:: INPUT RECORDS ::

______

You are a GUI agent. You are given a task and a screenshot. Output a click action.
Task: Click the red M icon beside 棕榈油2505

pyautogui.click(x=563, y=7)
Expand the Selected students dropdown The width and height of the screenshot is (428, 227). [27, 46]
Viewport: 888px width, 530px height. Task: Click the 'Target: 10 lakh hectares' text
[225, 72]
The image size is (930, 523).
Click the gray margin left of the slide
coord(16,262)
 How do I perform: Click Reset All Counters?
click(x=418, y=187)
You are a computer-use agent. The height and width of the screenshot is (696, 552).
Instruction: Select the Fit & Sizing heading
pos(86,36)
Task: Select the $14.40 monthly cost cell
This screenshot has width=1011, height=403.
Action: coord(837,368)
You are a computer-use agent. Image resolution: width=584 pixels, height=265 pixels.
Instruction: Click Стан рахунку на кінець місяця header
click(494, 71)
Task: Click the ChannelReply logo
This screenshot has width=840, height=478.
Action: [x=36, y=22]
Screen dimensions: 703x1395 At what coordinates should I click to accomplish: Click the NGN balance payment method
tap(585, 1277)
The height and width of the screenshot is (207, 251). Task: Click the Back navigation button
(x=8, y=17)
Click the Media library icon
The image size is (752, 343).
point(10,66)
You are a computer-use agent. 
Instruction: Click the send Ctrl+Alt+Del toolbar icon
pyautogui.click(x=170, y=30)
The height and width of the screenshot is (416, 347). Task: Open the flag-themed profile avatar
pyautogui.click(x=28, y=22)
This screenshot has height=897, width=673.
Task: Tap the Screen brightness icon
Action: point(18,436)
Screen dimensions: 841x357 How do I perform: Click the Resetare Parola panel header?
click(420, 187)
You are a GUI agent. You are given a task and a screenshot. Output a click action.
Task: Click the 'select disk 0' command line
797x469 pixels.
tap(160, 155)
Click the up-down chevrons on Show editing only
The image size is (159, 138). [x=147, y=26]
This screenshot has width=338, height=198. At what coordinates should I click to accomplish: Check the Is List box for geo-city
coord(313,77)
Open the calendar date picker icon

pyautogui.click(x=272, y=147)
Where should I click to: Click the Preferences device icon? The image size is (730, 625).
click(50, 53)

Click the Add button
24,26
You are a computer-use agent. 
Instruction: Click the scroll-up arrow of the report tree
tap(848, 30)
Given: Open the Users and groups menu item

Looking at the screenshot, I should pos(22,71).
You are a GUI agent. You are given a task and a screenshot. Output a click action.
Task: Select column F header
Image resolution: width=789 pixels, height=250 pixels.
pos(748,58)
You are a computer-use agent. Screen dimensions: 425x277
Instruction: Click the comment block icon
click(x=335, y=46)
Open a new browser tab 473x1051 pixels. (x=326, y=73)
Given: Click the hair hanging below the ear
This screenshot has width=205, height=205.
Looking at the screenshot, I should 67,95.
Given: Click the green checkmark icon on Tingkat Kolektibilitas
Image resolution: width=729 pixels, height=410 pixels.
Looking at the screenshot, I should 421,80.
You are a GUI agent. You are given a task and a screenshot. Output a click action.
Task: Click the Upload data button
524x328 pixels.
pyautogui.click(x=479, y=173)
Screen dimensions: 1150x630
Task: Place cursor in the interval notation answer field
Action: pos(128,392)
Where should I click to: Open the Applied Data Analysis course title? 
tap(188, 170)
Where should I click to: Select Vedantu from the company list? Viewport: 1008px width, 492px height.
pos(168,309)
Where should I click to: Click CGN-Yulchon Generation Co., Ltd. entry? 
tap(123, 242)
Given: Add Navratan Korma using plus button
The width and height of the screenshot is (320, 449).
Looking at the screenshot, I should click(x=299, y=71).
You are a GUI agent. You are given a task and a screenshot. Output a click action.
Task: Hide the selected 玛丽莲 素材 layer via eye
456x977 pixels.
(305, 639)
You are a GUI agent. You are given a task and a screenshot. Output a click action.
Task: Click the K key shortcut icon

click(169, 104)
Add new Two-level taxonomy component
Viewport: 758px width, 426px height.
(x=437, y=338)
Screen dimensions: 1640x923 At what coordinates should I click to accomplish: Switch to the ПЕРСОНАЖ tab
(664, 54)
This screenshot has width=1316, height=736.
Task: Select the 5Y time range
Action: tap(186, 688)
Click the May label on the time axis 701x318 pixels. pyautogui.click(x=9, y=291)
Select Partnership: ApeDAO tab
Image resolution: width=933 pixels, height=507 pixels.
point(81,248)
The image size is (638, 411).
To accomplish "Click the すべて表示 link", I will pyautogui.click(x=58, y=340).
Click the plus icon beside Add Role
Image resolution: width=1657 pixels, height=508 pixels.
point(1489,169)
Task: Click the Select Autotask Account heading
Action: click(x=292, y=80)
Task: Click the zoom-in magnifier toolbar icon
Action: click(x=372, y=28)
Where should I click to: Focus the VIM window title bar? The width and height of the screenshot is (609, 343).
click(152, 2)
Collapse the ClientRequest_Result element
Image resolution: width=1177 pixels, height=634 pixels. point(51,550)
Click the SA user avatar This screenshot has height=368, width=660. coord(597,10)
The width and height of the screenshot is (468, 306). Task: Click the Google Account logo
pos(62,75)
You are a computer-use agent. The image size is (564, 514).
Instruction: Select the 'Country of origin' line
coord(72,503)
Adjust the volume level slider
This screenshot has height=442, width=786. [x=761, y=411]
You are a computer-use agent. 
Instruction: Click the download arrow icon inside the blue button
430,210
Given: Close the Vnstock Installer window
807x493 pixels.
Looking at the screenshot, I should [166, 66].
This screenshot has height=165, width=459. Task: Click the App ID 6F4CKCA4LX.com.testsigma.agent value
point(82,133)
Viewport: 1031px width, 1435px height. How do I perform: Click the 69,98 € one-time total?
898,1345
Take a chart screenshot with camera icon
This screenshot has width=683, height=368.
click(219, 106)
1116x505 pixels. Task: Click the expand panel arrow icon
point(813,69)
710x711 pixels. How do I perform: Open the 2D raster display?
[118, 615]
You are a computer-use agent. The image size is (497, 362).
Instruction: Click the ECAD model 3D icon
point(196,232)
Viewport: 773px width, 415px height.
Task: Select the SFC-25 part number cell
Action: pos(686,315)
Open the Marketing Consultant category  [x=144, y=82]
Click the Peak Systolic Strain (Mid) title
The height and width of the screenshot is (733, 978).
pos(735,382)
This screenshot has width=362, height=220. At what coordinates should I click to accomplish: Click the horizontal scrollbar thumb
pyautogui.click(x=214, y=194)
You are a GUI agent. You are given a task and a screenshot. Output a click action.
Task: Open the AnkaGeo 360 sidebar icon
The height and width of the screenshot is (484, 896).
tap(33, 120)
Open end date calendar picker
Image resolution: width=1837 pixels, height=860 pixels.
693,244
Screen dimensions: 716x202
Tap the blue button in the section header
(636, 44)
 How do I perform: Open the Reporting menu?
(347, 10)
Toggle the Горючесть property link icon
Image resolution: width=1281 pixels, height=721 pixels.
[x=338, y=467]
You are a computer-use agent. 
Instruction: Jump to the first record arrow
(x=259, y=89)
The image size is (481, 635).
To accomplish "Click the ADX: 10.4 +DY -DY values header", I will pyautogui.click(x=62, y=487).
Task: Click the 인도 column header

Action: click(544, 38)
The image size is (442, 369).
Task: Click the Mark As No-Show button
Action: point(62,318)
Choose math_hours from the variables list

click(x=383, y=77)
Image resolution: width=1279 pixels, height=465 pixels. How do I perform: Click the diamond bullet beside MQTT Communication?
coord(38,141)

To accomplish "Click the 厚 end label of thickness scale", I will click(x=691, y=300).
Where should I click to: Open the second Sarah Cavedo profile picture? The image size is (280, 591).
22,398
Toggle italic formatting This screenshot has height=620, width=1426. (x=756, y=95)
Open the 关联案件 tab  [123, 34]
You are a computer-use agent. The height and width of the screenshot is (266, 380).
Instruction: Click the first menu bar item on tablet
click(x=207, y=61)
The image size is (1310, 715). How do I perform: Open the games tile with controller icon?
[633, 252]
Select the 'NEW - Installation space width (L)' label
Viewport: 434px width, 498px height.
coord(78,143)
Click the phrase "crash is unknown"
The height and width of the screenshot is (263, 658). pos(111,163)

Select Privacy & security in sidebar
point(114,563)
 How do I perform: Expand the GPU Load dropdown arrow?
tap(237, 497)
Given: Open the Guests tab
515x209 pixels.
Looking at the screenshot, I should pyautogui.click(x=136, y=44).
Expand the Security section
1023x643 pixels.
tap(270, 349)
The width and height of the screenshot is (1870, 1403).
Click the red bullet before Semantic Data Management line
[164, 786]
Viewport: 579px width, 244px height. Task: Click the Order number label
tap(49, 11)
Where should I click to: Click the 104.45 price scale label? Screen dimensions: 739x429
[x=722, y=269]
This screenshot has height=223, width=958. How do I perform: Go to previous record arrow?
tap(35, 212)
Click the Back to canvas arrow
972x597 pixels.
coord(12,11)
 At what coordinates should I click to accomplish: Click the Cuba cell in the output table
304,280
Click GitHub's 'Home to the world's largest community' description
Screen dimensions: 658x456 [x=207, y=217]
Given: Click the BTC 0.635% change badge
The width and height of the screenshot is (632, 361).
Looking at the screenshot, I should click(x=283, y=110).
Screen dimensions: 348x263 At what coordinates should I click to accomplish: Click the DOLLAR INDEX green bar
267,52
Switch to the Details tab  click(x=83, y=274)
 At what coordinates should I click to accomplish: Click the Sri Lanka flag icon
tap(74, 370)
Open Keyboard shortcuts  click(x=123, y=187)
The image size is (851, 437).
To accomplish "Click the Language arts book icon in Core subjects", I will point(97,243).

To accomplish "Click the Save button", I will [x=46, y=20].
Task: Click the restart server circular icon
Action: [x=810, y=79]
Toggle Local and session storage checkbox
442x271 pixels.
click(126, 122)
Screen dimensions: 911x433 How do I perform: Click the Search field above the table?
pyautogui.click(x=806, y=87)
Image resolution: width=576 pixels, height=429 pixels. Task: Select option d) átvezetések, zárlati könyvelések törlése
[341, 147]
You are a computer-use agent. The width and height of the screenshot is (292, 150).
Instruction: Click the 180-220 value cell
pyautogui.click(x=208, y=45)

______

:: WHAT TO PRODUCE ::
Gather every line from the entries above where the word "computer" appears, and copy them.

:: PROBLEM SOLUTION ::
You are a computer-use agent. The height and width of the screenshot is (696, 552).
You are a computer-use agent. Image resolution: width=584 pixels, height=265 pixels.
You are a computer-use agent. 
You are a computer-use agent. 
You are a computer-use agent. Screen dimensions: 425x277
You are a computer-use agent. The image size is (564, 514).
You are a computer-use agent. 
You are a computer-use agent. The image size is (497, 362).
You are a computer-use agent. 
You are a computer-use agent. The height and width of the screenshot is (266, 380).
You are a computer-use agent. The width and height of the screenshot is (292, 150).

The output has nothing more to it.